Online Archive  
Issue 1 - December 1971
 
Flushed Out
Bishop Auckland's young fighter John Callaghan is determined that a Ministry inspector should see for himself some of the less publicised aspects of Durham County Council's population "regrouping policy".

Since 1951, families living in condemned houses in the county's 114 "D" zone villages have been encouraged to move into "regrouping centres" rather than stay in their home village.

The mechanics of this policy have been quite simple. Once a house is demolished in a "D" zone village, it cannot be rebuilt. As no new housing is permitted, these villages are left to crumble and die.

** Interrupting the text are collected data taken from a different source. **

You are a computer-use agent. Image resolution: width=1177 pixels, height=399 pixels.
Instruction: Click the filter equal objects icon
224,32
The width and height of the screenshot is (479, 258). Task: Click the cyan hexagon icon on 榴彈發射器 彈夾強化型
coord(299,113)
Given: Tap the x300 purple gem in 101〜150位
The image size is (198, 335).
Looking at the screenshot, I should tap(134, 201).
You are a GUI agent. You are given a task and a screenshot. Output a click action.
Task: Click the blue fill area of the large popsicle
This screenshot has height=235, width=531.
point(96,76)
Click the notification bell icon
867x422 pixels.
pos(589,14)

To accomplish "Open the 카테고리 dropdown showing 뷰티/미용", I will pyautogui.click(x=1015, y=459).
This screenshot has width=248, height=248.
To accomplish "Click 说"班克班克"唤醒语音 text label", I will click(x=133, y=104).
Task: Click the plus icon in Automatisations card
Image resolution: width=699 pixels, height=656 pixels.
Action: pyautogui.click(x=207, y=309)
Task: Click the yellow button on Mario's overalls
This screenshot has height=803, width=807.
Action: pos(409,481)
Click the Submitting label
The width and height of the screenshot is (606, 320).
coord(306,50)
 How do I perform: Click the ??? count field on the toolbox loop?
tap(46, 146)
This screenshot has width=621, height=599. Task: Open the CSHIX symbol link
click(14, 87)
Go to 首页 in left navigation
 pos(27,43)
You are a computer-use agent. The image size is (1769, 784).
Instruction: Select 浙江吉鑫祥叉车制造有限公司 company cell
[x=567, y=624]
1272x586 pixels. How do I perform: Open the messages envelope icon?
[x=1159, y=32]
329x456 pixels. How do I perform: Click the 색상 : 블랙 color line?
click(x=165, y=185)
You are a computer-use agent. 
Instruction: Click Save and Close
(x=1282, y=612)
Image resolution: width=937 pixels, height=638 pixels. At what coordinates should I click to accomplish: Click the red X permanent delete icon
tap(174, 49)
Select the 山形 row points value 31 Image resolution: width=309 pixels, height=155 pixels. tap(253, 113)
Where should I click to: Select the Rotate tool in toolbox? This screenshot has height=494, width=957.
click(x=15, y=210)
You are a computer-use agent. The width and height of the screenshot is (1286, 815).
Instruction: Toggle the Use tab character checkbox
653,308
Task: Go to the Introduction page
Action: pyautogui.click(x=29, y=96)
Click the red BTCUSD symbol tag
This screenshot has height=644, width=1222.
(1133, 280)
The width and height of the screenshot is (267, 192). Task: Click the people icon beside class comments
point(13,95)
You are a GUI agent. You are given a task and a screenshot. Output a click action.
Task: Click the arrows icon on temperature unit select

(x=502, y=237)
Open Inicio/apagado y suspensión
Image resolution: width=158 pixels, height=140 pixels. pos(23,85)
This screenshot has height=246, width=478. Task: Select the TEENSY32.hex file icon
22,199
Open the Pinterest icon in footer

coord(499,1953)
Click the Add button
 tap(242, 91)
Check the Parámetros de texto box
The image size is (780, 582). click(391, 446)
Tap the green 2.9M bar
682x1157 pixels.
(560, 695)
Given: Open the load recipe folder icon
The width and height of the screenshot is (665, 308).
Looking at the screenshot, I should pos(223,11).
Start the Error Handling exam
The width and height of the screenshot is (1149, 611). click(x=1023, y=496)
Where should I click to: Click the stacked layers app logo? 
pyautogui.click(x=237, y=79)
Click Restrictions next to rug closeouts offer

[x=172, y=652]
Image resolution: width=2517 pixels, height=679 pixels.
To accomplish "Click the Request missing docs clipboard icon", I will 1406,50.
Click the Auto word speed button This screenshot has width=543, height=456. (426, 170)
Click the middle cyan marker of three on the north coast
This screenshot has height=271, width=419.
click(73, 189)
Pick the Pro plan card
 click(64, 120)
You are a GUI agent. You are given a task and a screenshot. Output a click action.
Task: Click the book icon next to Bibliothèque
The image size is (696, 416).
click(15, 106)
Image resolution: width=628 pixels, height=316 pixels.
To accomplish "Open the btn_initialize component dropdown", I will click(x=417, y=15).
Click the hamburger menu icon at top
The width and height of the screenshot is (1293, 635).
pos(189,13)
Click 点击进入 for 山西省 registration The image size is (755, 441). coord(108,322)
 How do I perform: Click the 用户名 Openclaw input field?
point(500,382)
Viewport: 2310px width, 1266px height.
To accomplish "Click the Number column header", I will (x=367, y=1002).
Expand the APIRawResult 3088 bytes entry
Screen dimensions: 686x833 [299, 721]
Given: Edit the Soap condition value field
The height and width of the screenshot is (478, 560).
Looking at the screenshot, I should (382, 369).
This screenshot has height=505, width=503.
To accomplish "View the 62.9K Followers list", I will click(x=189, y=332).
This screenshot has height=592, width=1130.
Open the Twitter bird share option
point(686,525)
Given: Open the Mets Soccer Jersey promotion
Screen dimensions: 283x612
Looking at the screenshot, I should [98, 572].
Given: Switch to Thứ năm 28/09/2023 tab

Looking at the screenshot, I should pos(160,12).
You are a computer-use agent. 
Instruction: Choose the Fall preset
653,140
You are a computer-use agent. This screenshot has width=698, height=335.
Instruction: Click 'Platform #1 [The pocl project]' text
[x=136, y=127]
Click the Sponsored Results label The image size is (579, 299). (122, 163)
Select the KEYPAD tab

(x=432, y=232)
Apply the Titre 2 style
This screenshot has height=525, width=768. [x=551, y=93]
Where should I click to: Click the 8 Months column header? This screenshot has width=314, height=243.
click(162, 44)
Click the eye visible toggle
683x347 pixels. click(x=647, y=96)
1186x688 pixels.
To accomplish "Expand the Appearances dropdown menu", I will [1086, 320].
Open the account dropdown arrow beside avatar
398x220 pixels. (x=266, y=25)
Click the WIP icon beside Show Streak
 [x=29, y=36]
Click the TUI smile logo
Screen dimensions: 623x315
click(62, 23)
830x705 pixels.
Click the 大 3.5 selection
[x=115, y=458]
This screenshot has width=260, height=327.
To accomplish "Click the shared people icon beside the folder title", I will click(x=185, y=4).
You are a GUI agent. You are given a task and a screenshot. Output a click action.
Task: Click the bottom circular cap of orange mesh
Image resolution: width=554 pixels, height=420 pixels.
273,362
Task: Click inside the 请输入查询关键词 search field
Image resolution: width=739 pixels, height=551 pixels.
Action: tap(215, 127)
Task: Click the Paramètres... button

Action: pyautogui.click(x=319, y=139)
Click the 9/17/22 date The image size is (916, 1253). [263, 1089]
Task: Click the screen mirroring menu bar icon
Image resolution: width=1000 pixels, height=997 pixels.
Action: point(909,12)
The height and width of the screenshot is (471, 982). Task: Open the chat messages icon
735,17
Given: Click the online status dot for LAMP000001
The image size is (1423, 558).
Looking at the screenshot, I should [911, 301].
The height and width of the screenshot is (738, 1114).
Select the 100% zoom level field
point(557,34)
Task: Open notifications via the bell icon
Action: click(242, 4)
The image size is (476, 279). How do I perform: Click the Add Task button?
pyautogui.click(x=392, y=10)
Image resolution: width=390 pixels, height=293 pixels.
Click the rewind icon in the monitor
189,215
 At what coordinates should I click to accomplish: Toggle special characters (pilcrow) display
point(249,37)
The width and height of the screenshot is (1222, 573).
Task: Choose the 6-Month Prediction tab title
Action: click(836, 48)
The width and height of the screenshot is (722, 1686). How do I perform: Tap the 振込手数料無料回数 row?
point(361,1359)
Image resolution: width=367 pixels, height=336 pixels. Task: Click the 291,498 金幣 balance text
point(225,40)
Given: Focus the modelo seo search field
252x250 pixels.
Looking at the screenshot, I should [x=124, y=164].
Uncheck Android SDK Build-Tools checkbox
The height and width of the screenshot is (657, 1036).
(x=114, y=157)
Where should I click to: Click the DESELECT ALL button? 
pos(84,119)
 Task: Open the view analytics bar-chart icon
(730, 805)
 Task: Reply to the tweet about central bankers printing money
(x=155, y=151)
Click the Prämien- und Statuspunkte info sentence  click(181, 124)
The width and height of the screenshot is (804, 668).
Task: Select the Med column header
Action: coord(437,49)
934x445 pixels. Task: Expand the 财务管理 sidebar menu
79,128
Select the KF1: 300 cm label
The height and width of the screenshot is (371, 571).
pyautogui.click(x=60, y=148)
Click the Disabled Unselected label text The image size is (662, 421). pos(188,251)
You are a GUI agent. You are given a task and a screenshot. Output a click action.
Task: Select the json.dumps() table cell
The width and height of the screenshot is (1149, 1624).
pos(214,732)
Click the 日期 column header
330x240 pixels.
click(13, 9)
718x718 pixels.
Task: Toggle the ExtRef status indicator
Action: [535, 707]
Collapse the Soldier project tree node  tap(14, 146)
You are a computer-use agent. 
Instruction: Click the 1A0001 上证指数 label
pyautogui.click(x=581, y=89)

Callaghan, himself a county councillor, is hardly a firm friend of the "D" zone planners. He asked the ministry inspector at the most recent "D" zone public inquiry (there have been a mere 47 such inquiries so far) to be sure and visit one such "regrouping centre" at Bessemer Park, near Spennymoor, before returning to London.

Bessemer Park consists in the main of multi-storey housing blocks set around elegantly in the shape of a horseshoe.

The residents, many of them emigres from the now decaying pit villages, have a fond regard for their new housing paradise.

Caretakers at the estate recently threatened strike action. They were tired of going to the lift shafts every morning and clearing out a wheelbarrow-full of human excrement.